If stopping drinking alcohol is difficult in the short term, it becomes even more difficult for people to remain abstinent in the longer term. Many people with dependency on alcohol seem to go through several cycles that include periods of controlled drinking or abstinence, followed by problem drinking that leads to further treatment episodes and so on through their lives. Research in Germany (Mann et al., 2005) followed 96 problem drinkers over 16 years, and confirmed that people drift in and out of problem drinking over many years. Indeed only 22 per cent reported abstinence for the entire 16 years.
Research findings collected from a large number of trials have also indicated which people can be predicted to have the best outcomes from various types of treatment for their problem drinking (Weisner et al., 2003):
Women seem to do better than men, although they often enter treatment later than men and may have more associated mental health problems.
Although some young people ‘mature’ out of their problem drinking behaviour, in general very young people entering treatment have a worse outcome than more mature people.

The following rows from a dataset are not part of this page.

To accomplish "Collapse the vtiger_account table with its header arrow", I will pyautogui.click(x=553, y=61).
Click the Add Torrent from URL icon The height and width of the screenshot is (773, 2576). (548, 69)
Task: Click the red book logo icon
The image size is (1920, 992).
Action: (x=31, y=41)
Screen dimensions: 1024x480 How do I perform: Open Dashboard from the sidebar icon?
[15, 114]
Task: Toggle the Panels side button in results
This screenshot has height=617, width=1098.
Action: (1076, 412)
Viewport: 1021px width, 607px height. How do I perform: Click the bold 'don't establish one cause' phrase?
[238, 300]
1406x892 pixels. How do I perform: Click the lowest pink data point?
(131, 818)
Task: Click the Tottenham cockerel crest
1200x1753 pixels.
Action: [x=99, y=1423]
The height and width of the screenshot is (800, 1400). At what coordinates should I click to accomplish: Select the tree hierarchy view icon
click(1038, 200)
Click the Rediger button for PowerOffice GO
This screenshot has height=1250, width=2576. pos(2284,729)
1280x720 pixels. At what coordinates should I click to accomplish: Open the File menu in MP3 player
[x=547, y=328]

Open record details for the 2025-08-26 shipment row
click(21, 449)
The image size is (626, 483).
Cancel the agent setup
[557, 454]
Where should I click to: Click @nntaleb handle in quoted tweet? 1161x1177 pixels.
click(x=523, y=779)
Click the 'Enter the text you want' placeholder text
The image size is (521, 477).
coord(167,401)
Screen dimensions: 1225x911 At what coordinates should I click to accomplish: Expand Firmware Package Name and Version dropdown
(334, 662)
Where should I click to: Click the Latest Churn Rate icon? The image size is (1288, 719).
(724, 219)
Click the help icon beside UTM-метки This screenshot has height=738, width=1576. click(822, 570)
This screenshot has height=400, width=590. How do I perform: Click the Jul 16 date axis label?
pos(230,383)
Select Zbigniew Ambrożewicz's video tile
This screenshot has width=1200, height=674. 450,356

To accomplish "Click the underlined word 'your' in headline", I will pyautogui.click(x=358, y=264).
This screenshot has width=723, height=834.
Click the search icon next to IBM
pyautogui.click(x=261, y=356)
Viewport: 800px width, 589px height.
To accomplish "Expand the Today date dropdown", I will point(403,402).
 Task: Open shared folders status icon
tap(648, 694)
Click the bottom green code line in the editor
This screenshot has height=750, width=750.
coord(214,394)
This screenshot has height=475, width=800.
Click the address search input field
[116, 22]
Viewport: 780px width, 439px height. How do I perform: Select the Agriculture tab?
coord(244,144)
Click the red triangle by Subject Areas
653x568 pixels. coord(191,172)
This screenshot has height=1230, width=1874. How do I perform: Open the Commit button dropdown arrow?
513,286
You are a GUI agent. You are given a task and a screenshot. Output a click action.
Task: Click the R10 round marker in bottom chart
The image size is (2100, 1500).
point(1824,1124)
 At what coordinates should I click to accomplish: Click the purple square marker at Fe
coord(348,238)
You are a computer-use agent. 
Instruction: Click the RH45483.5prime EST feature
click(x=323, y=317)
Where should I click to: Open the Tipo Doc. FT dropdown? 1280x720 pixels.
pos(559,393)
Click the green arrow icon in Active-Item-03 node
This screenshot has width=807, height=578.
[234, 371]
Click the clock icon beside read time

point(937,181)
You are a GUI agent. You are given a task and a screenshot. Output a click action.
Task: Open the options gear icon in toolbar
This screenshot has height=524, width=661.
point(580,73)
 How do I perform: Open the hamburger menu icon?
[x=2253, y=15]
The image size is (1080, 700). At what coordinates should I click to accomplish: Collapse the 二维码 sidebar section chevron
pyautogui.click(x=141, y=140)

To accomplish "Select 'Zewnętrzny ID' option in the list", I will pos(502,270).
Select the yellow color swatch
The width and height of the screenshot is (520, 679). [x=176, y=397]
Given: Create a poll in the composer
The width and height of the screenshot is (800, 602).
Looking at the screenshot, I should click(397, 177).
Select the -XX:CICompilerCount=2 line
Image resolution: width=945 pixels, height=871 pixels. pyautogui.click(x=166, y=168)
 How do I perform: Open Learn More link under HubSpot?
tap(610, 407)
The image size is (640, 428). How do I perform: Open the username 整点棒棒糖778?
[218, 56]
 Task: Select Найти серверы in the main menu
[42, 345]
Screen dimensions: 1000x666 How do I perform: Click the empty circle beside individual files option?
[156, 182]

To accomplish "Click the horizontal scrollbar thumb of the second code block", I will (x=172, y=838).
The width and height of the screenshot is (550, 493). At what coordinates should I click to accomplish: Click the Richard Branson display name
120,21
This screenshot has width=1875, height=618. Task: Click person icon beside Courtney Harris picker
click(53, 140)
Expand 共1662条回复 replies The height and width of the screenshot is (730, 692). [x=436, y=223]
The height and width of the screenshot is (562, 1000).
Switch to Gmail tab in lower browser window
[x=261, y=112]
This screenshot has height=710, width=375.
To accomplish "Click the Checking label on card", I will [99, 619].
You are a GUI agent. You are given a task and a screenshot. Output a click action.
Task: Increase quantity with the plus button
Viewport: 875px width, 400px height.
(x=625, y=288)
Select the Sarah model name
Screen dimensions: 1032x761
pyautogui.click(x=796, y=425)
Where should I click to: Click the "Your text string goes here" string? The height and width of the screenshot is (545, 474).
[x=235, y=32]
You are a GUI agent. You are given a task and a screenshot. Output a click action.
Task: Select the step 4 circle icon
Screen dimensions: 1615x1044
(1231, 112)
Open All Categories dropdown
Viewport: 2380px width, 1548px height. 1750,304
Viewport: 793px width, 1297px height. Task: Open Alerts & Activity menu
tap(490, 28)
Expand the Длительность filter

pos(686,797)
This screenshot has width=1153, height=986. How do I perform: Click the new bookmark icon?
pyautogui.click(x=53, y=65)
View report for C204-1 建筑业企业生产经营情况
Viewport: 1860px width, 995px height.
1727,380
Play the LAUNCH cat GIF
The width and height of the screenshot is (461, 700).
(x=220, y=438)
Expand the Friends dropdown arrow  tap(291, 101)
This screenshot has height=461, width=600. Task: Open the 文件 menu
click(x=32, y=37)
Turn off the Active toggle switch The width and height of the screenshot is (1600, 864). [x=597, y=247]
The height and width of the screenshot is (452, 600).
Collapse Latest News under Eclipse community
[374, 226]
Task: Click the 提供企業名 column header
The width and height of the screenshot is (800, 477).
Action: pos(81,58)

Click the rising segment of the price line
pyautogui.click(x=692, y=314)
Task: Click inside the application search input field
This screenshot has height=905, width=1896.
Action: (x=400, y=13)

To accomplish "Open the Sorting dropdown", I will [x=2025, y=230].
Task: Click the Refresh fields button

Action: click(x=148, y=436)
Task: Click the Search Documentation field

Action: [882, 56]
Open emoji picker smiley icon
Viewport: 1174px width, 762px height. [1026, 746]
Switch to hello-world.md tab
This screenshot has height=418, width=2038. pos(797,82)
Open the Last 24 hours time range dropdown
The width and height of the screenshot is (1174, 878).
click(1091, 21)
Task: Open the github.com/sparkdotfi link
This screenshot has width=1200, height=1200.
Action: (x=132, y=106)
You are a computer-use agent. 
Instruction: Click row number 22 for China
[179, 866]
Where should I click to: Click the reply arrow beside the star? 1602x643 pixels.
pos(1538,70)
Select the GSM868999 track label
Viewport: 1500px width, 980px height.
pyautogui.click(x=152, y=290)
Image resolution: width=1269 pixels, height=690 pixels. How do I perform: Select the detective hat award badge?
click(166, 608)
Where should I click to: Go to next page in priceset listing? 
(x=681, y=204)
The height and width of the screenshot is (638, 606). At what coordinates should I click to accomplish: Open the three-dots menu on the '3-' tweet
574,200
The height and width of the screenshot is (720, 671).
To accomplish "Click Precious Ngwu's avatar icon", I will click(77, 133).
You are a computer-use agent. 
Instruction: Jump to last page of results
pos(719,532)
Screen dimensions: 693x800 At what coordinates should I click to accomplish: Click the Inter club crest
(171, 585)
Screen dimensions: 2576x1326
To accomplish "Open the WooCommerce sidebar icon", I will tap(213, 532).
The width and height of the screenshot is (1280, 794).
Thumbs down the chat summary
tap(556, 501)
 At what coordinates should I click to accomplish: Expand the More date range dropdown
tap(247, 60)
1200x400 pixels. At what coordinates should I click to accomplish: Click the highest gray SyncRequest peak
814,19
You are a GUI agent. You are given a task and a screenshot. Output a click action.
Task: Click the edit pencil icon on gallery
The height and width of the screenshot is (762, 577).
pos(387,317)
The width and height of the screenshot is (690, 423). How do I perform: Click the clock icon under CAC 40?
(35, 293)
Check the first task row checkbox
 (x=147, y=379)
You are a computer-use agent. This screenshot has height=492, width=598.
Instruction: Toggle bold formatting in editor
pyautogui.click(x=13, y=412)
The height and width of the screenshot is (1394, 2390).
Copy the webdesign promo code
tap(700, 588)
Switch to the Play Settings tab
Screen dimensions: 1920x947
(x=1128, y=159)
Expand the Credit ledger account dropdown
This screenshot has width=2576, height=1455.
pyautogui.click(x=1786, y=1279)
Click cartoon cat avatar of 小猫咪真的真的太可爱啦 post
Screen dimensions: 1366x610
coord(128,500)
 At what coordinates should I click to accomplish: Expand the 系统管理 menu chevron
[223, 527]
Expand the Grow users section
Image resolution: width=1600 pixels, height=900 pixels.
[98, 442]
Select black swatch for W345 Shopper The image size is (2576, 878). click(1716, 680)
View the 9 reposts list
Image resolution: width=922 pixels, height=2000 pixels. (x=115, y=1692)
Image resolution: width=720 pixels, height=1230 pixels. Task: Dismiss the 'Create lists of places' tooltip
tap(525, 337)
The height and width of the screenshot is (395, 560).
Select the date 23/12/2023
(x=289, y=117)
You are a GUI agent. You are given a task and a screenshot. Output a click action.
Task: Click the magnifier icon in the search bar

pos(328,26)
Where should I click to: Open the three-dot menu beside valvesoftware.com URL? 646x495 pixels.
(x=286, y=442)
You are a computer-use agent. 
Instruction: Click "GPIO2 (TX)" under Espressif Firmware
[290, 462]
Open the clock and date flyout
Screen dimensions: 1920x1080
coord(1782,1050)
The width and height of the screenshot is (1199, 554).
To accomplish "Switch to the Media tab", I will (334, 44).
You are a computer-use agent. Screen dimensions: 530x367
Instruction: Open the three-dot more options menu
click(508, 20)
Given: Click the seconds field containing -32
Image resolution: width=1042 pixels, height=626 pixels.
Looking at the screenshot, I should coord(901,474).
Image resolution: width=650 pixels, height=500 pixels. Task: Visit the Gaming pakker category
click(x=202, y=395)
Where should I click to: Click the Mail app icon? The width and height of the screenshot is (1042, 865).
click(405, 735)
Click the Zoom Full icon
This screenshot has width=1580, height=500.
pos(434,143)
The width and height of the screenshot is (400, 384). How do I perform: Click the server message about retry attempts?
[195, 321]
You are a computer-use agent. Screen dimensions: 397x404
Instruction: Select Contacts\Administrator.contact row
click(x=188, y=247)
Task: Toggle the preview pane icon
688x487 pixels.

Lower socio-economic status is associated with less improvement over time.
The worse the problem drinking at the start of treatment and the presence of psychiatric problems, the poorer the outlook for the success of treatment.
Networks and family support can be important predictors of the outcome of treatment. If the person's family and friends are also involved in addictive types of behaviour, the chances of successful treatment are poorer. However, the presence of a supportive family environment is associated with improved chances of successful treatment (Copello et al., 2005).